— SET EXERCISE —
Turn the material into a numbered list, starting with the line that contains "Tap the phrase" and going on through the line that contains "Click the section". Include both of those lines, and leave out the blank lines.
========
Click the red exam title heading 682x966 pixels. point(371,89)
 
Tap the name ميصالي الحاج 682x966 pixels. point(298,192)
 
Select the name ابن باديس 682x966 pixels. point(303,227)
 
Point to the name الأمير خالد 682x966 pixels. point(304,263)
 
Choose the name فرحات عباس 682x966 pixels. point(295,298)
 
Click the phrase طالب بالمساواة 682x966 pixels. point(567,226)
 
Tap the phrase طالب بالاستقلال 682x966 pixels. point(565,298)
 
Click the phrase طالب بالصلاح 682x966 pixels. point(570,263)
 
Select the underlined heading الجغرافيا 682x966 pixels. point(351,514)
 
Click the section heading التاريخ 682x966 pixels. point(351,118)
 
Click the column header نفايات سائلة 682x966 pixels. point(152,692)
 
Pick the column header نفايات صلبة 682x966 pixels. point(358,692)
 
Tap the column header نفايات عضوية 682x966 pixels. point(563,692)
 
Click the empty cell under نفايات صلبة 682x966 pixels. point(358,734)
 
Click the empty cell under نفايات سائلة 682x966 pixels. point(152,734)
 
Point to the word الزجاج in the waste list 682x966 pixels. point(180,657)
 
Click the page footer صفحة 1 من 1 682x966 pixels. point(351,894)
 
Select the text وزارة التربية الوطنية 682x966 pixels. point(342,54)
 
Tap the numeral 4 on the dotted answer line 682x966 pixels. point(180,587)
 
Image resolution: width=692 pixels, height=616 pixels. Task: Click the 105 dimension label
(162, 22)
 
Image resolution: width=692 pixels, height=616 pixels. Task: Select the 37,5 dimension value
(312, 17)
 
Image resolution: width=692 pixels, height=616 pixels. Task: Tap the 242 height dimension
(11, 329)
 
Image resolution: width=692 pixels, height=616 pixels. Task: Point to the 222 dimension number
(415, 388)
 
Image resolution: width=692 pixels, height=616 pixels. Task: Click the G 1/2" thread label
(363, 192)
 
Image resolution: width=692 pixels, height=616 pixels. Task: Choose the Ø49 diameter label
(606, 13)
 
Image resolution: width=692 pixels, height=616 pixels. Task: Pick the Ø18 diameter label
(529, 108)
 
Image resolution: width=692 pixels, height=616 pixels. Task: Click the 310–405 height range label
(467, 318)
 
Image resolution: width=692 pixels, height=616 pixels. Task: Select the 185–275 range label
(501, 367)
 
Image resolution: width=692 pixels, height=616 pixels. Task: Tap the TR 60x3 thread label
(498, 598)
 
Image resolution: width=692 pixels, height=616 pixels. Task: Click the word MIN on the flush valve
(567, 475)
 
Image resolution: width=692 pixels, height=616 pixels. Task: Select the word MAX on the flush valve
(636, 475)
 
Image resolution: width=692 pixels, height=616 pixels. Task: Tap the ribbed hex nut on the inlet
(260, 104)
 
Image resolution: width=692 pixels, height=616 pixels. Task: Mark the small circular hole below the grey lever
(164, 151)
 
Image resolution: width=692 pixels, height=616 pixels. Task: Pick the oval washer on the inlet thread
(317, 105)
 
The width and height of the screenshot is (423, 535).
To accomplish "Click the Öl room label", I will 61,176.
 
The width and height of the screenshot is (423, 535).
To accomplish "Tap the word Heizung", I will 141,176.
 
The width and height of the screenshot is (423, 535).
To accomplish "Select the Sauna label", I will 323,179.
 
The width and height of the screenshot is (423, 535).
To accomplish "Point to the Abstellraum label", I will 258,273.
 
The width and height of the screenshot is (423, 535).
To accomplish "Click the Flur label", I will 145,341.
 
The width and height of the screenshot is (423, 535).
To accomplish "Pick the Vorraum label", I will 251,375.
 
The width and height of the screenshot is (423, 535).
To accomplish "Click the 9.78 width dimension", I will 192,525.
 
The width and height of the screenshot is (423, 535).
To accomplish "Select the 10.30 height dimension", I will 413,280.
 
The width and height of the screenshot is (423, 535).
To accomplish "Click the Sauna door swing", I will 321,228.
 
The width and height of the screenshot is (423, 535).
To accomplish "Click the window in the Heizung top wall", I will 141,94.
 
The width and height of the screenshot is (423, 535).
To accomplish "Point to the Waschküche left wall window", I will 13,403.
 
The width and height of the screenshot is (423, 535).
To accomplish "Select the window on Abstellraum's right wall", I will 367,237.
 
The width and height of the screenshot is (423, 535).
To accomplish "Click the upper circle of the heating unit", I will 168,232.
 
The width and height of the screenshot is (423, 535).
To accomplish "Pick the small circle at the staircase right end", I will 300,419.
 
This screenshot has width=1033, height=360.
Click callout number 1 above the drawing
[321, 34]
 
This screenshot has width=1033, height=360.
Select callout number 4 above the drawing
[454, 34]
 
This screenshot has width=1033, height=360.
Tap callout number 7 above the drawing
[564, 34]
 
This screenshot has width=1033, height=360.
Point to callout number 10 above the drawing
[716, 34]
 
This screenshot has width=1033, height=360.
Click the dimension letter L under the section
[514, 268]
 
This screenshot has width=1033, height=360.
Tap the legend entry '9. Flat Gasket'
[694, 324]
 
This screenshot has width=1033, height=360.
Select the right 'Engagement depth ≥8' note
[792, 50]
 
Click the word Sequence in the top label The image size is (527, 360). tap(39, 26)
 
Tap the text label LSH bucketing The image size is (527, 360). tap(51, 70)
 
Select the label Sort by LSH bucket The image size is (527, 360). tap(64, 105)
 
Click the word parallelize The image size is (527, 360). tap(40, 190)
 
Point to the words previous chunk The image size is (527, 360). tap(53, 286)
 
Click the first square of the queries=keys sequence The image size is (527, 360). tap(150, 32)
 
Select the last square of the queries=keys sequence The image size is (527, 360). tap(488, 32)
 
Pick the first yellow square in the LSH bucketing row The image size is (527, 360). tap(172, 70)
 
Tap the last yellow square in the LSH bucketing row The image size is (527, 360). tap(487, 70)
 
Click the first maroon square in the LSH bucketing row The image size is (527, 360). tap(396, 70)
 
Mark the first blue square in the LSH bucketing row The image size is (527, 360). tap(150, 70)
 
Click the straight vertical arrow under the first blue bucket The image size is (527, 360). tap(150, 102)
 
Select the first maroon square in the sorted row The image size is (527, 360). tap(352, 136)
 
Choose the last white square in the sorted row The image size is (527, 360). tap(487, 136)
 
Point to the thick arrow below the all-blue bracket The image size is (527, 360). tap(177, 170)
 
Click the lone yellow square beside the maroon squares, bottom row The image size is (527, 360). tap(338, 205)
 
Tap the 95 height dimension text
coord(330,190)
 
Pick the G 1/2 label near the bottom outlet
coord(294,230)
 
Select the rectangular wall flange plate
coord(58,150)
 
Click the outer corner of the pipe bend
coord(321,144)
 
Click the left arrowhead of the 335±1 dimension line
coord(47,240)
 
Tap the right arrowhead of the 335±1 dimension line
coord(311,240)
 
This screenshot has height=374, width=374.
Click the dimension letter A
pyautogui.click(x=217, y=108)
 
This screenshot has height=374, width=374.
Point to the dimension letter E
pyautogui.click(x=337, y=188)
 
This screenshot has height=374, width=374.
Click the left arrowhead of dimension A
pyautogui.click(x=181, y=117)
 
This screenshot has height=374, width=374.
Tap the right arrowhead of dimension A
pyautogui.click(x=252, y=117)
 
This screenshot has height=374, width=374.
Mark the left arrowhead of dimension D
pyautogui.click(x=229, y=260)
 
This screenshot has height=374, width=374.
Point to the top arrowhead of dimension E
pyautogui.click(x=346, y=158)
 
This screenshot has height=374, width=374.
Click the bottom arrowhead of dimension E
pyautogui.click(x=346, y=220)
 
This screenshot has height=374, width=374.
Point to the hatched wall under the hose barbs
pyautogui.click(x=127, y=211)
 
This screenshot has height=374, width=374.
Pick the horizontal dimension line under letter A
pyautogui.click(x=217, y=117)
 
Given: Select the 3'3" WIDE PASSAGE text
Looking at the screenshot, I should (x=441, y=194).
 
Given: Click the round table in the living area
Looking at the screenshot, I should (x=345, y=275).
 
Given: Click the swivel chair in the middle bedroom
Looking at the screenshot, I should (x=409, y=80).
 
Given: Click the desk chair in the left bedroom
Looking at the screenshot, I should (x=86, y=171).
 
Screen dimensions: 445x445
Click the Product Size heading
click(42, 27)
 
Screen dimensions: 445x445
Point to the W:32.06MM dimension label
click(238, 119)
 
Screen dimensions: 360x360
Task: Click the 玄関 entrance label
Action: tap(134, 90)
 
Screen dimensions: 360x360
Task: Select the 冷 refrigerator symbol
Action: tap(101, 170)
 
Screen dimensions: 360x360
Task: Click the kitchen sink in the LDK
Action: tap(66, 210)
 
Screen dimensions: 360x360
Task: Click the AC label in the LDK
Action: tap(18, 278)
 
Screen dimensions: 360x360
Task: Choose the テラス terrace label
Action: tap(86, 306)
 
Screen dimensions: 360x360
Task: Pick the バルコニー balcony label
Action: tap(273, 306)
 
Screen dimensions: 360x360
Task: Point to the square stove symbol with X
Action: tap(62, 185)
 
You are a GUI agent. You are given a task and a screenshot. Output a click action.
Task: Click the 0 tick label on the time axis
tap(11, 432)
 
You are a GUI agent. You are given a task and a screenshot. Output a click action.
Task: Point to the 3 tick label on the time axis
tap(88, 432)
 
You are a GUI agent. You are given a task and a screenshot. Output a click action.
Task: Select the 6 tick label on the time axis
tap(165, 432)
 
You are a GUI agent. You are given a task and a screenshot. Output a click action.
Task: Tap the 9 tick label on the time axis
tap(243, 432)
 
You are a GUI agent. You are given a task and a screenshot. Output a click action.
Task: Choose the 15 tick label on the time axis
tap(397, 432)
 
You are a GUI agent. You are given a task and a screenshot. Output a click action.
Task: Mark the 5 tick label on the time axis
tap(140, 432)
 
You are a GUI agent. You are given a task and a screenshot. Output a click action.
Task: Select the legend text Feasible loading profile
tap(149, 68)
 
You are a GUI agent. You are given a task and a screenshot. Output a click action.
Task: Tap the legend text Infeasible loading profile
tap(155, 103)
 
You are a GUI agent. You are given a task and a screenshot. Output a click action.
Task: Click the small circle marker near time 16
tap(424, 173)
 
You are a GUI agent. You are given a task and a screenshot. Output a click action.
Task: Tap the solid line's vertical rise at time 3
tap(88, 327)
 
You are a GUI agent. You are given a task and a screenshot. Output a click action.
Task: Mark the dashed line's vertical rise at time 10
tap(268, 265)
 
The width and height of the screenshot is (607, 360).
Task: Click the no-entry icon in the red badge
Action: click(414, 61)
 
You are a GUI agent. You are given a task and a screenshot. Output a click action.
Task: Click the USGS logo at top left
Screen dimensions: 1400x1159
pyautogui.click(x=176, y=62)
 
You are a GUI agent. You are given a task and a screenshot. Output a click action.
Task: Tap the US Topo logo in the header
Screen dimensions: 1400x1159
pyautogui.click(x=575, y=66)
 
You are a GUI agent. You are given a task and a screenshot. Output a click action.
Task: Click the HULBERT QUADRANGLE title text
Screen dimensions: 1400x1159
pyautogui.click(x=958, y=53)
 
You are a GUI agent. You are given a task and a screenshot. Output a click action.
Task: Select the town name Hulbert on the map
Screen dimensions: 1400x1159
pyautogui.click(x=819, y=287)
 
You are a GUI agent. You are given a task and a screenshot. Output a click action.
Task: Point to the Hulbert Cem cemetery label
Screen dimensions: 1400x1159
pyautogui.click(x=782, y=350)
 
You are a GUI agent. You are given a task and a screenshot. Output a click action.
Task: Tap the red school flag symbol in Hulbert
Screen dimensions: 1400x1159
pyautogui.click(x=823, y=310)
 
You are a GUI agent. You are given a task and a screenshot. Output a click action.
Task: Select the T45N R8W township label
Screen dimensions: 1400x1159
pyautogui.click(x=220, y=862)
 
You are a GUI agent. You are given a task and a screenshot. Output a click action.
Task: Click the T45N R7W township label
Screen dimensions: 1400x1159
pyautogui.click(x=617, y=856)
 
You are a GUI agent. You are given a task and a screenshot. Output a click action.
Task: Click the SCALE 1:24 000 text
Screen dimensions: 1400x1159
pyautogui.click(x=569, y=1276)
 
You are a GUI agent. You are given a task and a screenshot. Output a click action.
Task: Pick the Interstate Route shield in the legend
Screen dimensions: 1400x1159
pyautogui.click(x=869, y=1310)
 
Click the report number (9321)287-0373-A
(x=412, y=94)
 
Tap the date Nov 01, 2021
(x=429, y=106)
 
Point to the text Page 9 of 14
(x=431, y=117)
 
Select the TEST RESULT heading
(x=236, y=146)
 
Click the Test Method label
========
— SOLUTION —
1. Tap the phrase طالب بالاستقلال 682x966 pixels. point(565,298)
2. Click the phrase طالب بالصلاح 682x966 pixels. point(570,263)
3. Select the underlined heading الجغرافيا 682x966 pixels. point(351,514)
4. Click the section heading التاريخ 682x966 pixels. point(351,118)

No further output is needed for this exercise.